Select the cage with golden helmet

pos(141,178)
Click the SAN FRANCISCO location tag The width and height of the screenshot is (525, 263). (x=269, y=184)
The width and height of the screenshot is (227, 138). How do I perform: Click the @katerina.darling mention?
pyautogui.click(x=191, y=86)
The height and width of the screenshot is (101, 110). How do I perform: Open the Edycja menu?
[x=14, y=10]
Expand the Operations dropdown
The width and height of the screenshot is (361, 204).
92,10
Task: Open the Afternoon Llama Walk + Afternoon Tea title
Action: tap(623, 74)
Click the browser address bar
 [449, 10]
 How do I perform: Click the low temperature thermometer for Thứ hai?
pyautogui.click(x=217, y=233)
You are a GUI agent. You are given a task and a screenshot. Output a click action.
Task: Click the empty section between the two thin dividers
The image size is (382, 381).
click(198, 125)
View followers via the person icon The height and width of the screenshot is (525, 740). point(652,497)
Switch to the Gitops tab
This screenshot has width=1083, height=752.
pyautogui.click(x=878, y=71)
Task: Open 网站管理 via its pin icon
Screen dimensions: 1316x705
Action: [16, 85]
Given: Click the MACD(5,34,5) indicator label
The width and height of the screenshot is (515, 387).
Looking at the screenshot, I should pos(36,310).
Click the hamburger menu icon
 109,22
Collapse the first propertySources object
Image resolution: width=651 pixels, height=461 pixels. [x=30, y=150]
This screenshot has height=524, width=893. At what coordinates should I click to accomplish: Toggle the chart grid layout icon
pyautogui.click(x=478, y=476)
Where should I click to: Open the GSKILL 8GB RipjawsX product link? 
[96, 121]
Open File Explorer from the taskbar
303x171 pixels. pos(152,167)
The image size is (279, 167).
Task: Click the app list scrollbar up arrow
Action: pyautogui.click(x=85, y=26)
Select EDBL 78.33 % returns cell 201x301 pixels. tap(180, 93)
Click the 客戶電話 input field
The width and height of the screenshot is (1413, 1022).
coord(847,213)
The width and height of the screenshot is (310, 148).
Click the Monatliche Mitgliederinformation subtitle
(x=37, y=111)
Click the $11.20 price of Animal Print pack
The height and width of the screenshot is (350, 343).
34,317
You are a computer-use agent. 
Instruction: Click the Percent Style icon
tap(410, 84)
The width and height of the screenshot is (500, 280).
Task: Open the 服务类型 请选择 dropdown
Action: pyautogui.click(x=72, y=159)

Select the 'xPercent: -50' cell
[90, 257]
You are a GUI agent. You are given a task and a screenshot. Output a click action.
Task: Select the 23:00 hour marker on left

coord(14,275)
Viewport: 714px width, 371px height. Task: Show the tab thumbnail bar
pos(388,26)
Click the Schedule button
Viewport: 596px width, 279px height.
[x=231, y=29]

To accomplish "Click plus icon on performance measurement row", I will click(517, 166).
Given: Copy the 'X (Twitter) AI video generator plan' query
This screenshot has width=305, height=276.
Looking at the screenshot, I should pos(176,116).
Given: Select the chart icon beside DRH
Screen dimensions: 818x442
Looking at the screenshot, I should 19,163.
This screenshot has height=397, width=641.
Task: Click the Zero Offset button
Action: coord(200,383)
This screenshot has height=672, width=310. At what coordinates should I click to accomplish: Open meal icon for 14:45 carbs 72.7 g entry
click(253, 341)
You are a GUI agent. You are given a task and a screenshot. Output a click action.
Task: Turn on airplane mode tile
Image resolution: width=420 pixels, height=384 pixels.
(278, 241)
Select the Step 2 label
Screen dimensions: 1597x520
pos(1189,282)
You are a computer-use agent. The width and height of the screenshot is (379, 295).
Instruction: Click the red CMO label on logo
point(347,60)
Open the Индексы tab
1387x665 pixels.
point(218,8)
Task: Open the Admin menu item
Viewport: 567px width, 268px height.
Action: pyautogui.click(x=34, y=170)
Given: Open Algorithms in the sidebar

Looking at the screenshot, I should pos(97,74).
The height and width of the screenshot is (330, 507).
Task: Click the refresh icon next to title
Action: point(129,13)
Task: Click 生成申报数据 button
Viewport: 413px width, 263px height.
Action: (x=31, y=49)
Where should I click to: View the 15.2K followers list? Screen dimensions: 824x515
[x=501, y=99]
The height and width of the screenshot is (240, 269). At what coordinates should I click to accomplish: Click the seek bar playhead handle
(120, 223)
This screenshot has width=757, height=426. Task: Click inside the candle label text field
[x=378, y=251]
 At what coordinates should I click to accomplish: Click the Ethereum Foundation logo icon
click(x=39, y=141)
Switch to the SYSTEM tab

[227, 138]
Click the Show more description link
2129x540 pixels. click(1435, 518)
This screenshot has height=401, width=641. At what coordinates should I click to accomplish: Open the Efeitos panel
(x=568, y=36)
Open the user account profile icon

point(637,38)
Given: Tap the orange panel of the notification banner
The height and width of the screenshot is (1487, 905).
━━━━━━━━
Give the full listing above again, exactly as it was presented.

**EXERCISE RESPONSE:**
Select the cage with golden helmet

pos(141,178)
Click the SAN FRANCISCO location tag The width and height of the screenshot is (525, 263). (x=269, y=184)
The width and height of the screenshot is (227, 138). How do I perform: Click the @katerina.darling mention?
pyautogui.click(x=191, y=86)
The height and width of the screenshot is (101, 110). How do I perform: Open the Edycja menu?
[x=14, y=10]
Expand the Operations dropdown
The width and height of the screenshot is (361, 204).
92,10
Task: Open the Afternoon Llama Walk + Afternoon Tea title
Action: tap(623, 74)
Click the browser address bar
 [449, 10]
 How do I perform: Click the low temperature thermometer for Thứ hai?
pyautogui.click(x=217, y=233)
You are a GUI agent. You are given a task and a screenshot. Output a click action.
Task: Click the empty section between the two thin dividers
The image size is (382, 381).
click(198, 125)
View followers via the person icon The height and width of the screenshot is (525, 740). point(652,497)
Switch to the Gitops tab
This screenshot has width=1083, height=752.
pyautogui.click(x=878, y=71)
Task: Open 网站管理 via its pin icon
Screen dimensions: 1316x705
Action: [16, 85]
Given: Click the MACD(5,34,5) indicator label
The width and height of the screenshot is (515, 387).
Looking at the screenshot, I should pos(36,310).
Click the hamburger menu icon
 109,22
Collapse the first propertySources object
Image resolution: width=651 pixels, height=461 pixels. [x=30, y=150]
This screenshot has height=524, width=893. At what coordinates should I click to accomplish: Toggle the chart grid layout icon
pyautogui.click(x=478, y=476)
Where should I click to: Open the GSKILL 8GB RipjawsX product link? 
[96, 121]
Open File Explorer from the taskbar
303x171 pixels. pos(152,167)
The image size is (279, 167).
Task: Click the app list scrollbar up arrow
Action: pyautogui.click(x=85, y=26)
Select EDBL 78.33 % returns cell 201x301 pixels. tap(180, 93)
Click the 客戶電話 input field
The width and height of the screenshot is (1413, 1022).
coord(847,213)
The width and height of the screenshot is (310, 148).
Click the Monatliche Mitgliederinformation subtitle
(x=37, y=111)
Click the $11.20 price of Animal Print pack
The height and width of the screenshot is (350, 343).
34,317
You are a computer-use agent. 
Instruction: Click the Percent Style icon
tap(410, 84)
The width and height of the screenshot is (500, 280).
Task: Open the 服务类型 请选择 dropdown
Action: pyautogui.click(x=72, y=159)

Select the 'xPercent: -50' cell
[90, 257]
You are a GUI agent. You are given a task and a screenshot. Output a click action.
Task: Select the 23:00 hour marker on left

coord(14,275)
Viewport: 714px width, 371px height. Task: Show the tab thumbnail bar
pos(388,26)
Click the Schedule button
Viewport: 596px width, 279px height.
[x=231, y=29]

To accomplish "Click plus icon on performance measurement row", I will click(517, 166).
Given: Copy the 'X (Twitter) AI video generator plan' query
This screenshot has width=305, height=276.
Looking at the screenshot, I should pos(176,116).
Given: Select the chart icon beside DRH
Screen dimensions: 818x442
Looking at the screenshot, I should 19,163.
This screenshot has height=397, width=641.
Task: Click the Zero Offset button
Action: coord(200,383)
This screenshot has height=672, width=310. At what coordinates should I click to accomplish: Open meal icon for 14:45 carbs 72.7 g entry
click(253, 341)
You are a GUI agent. You are given a task and a screenshot. Output a click action.
Task: Turn on airplane mode tile
Image resolution: width=420 pixels, height=384 pixels.
(278, 241)
Select the Step 2 label
Screen dimensions: 1597x520
pos(1189,282)
You are a computer-use agent. The width and height of the screenshot is (379, 295).
Instruction: Click the red CMO label on logo
point(347,60)
Open the Индексы tab
1387x665 pixels.
point(218,8)
Task: Open the Admin menu item
Viewport: 567px width, 268px height.
Action: pyautogui.click(x=34, y=170)
Given: Open Algorithms in the sidebar

Looking at the screenshot, I should pos(97,74).
The height and width of the screenshot is (330, 507).
Task: Click the refresh icon next to title
Action: point(129,13)
Task: Click 生成申报数据 button
Viewport: 413px width, 263px height.
Action: (x=31, y=49)
Where should I click to: View the 15.2K followers list? Screen dimensions: 824x515
[x=501, y=99]
The height and width of the screenshot is (240, 269). At what coordinates should I click to accomplish: Click the seek bar playhead handle
(120, 223)
This screenshot has width=757, height=426. Task: Click inside the candle label text field
[x=378, y=251]
 At what coordinates should I click to accomplish: Click the Ethereum Foundation logo icon
click(x=39, y=141)
Switch to the SYSTEM tab

[227, 138]
Click the Show more description link
2129x540 pixels. click(1435, 518)
This screenshot has height=401, width=641. At what coordinates should I click to accomplish: Open the Efeitos panel
(x=568, y=36)
Open the user account profile icon

point(637,38)
Given: Tap the orange panel of the notification banner
The height and width of the screenshot is (1487, 905).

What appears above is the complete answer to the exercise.